Great leadership demonstrates this clarity by properly understanding the present reality and then choosing a directional course to bring about the desired change. Clarity is a characteristic of those who know that the future is shaped by the decisions that we, as human beings, make today. Clarity is a feature of those who choose a directional course that establishes a sense of urgency, paints a just social and economic vision of the future, and satisfies the security and livelihood needs of every important constituency through the application of Allah’s divine law. In this vein, Allah (swt) says about the muttaqis, “…and as for he who protected himself [against Allah’s corrective justice], He will show him a [new] direction, and He will provide [directions] for him from places he would [otherwise] not have seen; and for everyone who places his trust in Allah, He [alone] is enough” (65:2–3).
What gets lost in the translation is that Islamic direction-setting manifests as a byproduct of the mixing of Allah’s Will and the muttaqis’ will. What is also evident in these ayat is that for an activity as important as this, Muslims need to look to none other than Allah (swt). Thus Muslims who merge their consciousness with Allah can emerge from the interaction as powerful leaders. In a nutshell effective leadership furnishes for its flock a strong, unambiguous directional course; direction-setting requires clarity; and Allah shows the way (that is, provides clarity by removing uncertainty). Stated another way, if a leadership claims to be Islamic and the direction it has chosen is not clear, especially to those who have core knowledge, then such leadership cannot be said to have taqwa, and therefore disqualifies from leading Muslims to a more secure and peaceful future.

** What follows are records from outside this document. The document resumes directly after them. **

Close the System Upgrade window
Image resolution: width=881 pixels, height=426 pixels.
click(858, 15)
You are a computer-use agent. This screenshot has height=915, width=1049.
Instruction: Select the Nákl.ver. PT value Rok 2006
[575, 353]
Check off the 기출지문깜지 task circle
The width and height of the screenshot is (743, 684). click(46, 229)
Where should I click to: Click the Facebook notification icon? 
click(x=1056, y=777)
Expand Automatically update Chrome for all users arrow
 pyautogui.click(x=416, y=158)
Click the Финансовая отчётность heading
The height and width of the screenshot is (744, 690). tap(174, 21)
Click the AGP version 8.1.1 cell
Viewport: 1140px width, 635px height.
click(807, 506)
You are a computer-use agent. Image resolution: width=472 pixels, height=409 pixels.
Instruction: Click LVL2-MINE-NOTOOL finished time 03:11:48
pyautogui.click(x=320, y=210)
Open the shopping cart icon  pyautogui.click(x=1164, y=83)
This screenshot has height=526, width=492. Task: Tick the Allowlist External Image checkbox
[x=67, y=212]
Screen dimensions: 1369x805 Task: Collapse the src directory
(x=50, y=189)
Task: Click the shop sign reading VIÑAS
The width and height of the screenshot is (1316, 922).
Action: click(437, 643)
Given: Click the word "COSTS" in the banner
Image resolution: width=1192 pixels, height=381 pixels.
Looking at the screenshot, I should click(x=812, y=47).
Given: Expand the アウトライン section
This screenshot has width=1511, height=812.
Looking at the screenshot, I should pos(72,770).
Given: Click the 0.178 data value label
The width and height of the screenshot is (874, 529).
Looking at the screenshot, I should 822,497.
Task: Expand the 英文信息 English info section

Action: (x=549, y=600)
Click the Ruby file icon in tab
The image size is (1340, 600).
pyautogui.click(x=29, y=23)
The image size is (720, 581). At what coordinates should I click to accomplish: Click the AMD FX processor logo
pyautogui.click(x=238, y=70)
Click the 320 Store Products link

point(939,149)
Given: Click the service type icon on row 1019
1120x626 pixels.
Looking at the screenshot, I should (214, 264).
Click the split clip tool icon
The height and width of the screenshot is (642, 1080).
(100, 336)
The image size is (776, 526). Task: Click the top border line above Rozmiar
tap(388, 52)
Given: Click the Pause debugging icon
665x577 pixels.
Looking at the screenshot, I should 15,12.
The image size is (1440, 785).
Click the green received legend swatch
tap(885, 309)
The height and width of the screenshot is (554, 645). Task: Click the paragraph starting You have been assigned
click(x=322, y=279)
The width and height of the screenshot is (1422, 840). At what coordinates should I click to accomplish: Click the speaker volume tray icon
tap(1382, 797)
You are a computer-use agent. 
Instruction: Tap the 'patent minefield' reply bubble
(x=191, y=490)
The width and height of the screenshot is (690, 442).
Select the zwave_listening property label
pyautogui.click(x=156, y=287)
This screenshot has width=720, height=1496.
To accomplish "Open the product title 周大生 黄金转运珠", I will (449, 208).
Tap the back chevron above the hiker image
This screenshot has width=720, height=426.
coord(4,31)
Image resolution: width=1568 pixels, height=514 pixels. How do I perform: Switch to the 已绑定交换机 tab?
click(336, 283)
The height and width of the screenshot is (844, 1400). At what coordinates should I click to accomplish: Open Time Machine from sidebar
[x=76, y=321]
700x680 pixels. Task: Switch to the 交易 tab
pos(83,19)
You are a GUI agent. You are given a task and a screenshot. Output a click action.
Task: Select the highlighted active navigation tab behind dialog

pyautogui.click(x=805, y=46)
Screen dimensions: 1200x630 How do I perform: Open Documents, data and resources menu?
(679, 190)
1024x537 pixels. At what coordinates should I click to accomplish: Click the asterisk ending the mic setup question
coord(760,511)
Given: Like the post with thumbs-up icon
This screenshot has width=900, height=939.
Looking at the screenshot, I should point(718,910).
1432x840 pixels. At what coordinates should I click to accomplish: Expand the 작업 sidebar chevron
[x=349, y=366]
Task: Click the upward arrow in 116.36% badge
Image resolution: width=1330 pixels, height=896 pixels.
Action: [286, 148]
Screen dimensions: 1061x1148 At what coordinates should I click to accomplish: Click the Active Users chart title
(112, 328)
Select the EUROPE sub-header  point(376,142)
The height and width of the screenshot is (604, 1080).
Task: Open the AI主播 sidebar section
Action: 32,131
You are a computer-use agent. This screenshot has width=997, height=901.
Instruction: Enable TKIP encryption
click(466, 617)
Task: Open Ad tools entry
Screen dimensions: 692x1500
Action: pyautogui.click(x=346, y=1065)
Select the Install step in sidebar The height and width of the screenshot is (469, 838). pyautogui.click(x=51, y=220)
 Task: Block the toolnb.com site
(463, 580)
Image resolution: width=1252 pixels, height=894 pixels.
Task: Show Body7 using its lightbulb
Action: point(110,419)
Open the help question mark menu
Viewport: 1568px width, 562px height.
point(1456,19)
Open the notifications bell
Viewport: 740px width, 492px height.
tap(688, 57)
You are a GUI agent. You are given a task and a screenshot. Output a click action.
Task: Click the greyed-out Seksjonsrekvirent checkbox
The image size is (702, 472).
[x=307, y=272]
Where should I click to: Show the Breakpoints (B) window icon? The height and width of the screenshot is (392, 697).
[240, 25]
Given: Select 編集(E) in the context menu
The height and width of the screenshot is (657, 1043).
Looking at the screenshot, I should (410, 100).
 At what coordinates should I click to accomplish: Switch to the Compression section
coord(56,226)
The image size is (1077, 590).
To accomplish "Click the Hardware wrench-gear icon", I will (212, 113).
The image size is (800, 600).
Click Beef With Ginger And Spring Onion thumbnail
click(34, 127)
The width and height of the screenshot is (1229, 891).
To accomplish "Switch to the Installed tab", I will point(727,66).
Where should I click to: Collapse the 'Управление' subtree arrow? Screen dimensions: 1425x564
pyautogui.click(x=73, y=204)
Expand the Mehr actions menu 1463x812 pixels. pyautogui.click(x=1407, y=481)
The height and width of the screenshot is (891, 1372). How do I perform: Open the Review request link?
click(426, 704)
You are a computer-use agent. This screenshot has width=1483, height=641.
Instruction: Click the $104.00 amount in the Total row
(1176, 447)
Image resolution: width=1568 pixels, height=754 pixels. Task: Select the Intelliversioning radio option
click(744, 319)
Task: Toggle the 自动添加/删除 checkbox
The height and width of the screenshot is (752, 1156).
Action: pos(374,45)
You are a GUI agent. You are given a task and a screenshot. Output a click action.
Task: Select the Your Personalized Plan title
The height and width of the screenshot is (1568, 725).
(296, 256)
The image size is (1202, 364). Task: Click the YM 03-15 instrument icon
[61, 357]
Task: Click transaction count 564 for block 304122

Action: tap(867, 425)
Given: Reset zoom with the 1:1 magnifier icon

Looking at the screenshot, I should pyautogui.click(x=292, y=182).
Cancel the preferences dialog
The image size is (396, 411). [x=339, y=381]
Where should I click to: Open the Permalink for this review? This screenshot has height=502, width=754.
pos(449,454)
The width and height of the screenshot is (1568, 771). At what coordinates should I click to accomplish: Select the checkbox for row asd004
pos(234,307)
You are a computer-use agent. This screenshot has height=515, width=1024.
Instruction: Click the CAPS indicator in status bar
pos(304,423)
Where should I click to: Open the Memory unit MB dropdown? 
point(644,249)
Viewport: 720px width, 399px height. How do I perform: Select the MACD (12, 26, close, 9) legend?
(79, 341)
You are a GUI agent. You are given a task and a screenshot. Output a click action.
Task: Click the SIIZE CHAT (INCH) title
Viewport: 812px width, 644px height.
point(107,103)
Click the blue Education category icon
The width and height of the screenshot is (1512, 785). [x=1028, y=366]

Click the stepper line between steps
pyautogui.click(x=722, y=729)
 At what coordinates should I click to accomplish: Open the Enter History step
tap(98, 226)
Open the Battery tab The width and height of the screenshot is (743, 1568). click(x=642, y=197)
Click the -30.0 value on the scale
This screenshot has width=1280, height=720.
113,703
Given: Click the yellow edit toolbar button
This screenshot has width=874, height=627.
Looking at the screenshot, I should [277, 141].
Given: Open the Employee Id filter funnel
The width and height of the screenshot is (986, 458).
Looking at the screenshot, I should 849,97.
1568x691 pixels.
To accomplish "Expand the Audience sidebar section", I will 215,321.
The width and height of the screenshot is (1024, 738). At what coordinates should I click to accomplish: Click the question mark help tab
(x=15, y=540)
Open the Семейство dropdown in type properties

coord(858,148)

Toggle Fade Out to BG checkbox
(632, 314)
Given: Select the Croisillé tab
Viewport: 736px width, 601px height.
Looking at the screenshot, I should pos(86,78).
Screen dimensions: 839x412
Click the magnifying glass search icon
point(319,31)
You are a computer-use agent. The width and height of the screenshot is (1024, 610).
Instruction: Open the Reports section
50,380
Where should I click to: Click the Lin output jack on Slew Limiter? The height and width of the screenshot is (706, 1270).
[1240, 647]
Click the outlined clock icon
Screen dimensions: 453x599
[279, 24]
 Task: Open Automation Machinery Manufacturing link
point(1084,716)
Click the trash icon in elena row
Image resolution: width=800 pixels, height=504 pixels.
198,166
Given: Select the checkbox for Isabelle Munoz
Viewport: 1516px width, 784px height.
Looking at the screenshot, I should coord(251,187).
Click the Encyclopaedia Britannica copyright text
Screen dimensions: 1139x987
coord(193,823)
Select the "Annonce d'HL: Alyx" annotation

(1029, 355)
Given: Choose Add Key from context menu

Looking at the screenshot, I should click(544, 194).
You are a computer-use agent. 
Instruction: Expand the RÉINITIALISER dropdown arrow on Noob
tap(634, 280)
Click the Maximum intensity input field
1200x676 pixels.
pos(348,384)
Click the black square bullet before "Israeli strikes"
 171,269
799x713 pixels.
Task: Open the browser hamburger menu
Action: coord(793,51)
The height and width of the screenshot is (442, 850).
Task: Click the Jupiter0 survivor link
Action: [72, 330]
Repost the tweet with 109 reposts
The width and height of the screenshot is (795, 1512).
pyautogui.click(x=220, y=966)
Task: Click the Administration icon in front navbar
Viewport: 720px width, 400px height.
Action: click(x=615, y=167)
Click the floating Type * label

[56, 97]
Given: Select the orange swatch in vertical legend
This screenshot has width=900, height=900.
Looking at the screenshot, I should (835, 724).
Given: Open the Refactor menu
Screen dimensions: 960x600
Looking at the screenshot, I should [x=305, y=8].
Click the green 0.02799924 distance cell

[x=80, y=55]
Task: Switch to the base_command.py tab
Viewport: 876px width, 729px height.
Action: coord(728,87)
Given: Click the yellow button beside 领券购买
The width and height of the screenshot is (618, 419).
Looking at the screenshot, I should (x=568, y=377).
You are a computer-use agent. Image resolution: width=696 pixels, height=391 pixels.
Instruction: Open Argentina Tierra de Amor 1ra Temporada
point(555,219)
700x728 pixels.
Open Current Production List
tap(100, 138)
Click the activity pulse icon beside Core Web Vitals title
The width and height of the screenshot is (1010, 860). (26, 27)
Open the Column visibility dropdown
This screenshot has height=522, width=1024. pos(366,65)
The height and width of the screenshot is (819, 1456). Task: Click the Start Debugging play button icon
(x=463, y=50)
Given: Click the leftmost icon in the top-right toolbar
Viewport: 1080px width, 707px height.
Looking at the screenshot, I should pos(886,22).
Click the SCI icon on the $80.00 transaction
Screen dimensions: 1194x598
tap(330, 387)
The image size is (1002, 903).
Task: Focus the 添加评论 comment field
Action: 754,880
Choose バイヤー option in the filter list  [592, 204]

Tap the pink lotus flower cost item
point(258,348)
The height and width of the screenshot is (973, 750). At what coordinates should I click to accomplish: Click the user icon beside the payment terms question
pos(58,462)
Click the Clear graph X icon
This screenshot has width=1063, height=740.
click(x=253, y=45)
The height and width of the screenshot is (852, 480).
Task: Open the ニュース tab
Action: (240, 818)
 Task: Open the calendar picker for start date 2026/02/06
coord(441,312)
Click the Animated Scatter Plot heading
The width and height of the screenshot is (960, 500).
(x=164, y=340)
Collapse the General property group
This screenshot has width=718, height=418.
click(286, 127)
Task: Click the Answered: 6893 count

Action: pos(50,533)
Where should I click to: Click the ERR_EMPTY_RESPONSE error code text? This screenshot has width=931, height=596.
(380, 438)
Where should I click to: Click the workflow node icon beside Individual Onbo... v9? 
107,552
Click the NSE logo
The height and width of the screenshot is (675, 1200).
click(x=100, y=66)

Through a continual line of prophets from Allah (swt) and their evidence-laden revelations, muttaqi leadership of every era was given an example of how to align a critical mass of committed followers to Allah and His law. These messengers came to remind mankind of their duty to Allah and His creation so that there would be harmony and balance on earth. But Allah did not leave it there; He has commanded His servants to spend of what He has bestowed upon them to help near and distant relatives, the needy, the poor and destitute, and to take concrete corrective action to free people from debt, bondage, and oppression of every kind; in short Muslims must be socially responsible human beings (2:177). If we believe — as we must — that Allah created everything, then His sunan must be implemented in society, not that which we, as human beings with our limited knowledge, perceive to be the right framework for solving the problems of the world.
Equally important, there must be a much clearer understanding of the nature of the dominant systems in Muslim majority societies. There is a general lack of appreciation of this point among many Muslims, including many leading figures in the Islamic movement who mistakenly harbor the notion that there is nothing inherently wrong with existing systems in their societies. They feel that honest people in power positions is all that is required to make these systems work more efficiently and in the general interest of the people. They do not understand that injustice, inequity, and polarity are all threads interwoven into the very fabric of Western secular formulations. They do not understand that justice cannot be manufactured by simply tinkering with injustice. This simplistic approach has caused much confusion among Muslims and led many Islamic movements into a blind alley. Their dismal failure provides ample proof of lack of clarity in thinking. It is time to change this mindset.